Говоря о сопротивлении "властному дискурсу" наши герои-поскакунчики без конца путают человека, субъекта и мыслителя, а это совершенно разные единицы из разных пластов. "Индивид становится субъектом..." Для чего нас пичкают сырой непроработанной социологией, когда речь должна идти о философии? Не надо отрицать поверхностность и слабую автономию субъективного сознания. Номадическое у них попросту автологично-авторологично. Не смогли занять другую позицию.
Франция — средиземноморская страна с комфортным климатом. В ней много долгожителей. Но сроки жизни подавляющего большинства постструктуралистов оставляют желать лучшего. Что-то здесь не так. Возможно, аналогичное вскоре заявят и о фанатах постструктурализма.

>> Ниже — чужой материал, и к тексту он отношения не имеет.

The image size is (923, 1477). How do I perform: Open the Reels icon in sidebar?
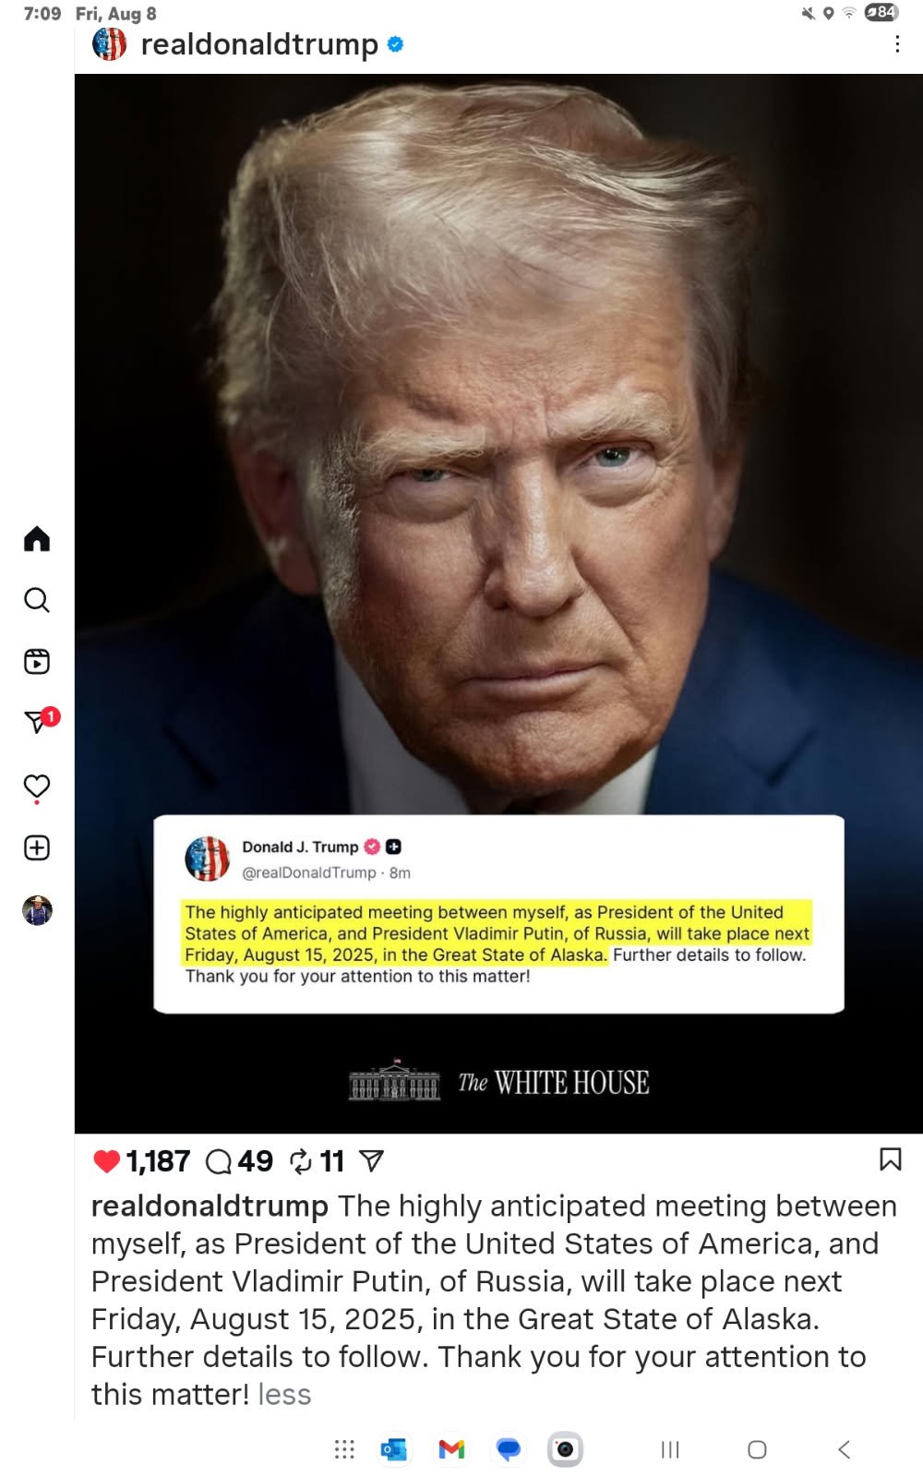coord(37,661)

[1] Дьяков А. В. Философия постструктурализма во Франции. — Нью-Йорк.: Издательство "Северный Крест", 2008. — 364 с.
[2] Фуко М. Слова и вещи. — СПб.: A-cad, 1994. — 408 с.
[3] Делез Ж. Логика смысла. -М.: Издательский центр "Академия", 1995. — 302 с
[4] Делез Ж., Гваттари Ф. Что такое философия? — М.: Институт экспериментальной социологии, СПб.: Алетейа, 1998.
[5] Гваттарианский Жан-Клод до боли напоминает крайне неуместного сартровского Пьера в кафе.